Mr. Roy argued that prejudice was being caused to the accused as P.W. 9 had been partly cross-examined before-charge and his examination under Section 540 would open up an avenue for the prosecution to bring on record further other evidence by way of cross-examination, I see no force in this contention. His evidence as to his acquaintance with the accused's handwriting has not been challenged before charge by any question. It is yet an open matter. When a court examines a witness, it is for the court to say after such questioning as to which of the parties will be permitted to ask questions first and to what extent. When a witness examined by the Court is questioned by the parties, it cannot strictly [be said that he is cross-examined. For the cross-examination is examination of a witness by the adverse party. When a court calls a witness, he does not become a witness called by any party to the litigation. In this view of the matter, the submission of. Mr. Roy that the accused is likely to be prejudiced, in the way he submits, has no substance.

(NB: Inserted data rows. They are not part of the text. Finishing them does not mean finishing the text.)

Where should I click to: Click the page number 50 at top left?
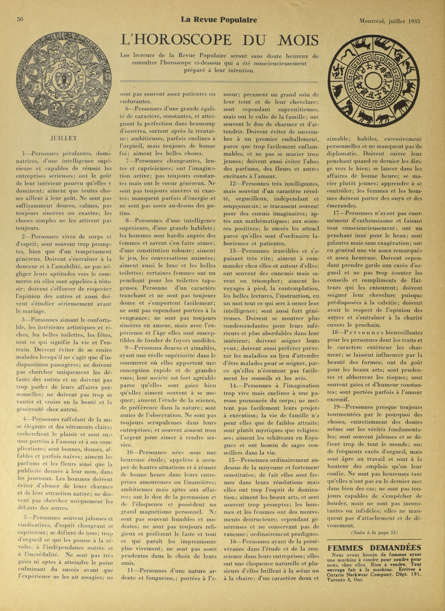click(19, 19)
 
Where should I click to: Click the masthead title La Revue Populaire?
click(219, 20)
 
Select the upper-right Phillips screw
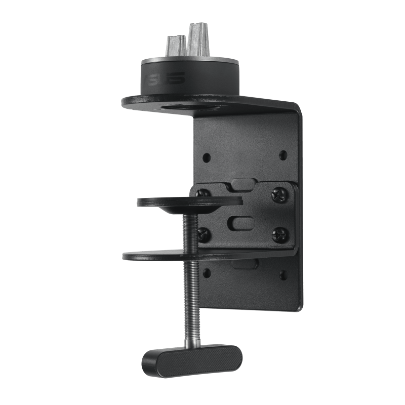coord(278,194)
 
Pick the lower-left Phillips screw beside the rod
coord(204,234)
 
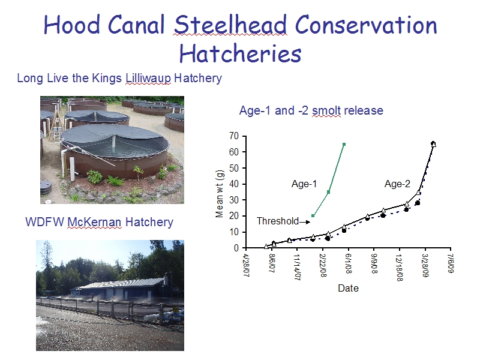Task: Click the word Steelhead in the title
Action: tap(230, 25)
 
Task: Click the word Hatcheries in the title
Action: tap(241, 53)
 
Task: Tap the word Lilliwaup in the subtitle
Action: tap(148, 79)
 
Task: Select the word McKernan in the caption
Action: tap(94, 222)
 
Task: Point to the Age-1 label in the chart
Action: tap(304, 184)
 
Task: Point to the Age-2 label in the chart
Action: tap(397, 184)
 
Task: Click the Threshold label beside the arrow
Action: tap(278, 221)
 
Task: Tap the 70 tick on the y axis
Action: tap(234, 136)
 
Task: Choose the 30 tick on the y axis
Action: tap(234, 200)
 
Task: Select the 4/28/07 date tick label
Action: tap(246, 265)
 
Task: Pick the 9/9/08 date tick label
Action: tap(374, 263)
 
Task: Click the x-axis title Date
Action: tap(348, 288)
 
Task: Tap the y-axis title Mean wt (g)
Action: tap(220, 194)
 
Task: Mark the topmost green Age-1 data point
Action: tap(344, 144)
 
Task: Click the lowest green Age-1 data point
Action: tap(313, 216)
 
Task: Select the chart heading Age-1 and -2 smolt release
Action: tap(311, 110)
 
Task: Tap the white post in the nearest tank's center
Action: tap(114, 140)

Ordinarily, a court may intervene under Section 540 after close of evidence, and not before that, for it may not be possible for the court to form a bona fide opinion as to the necessity of calling a witness before evidence is closed on the side of the prosecution at least. There is, nothing, however, in the language of Section 540 to say that the court cannot make an order under Section 540 even before the prosecution evidence is closed. But a witness, whose examination, cross-examination and re-examination is not over, i.e., a witness not discharged after full examination,' cannot be called under Section 540, whatever the stage. In such a situation, the court may, however, act under Section 165 of the Indian Evidence , Act, if necessity, for ends of justice, arises. This disposes of all the contentions made in this case.
In the result, I dispose of the Rule as follows:
The learned Judge will ask questions acting under Section 165 of the Indian Evidence Act, he pleases to Sri A. K. Das P.W. 9 before calling upon the accused to cross-examine him and he will grant leave to him to cross-examine the witness, also in respect of the answers that the witness may give in answer to his questions.
Let the records go down to the learned Judge at once.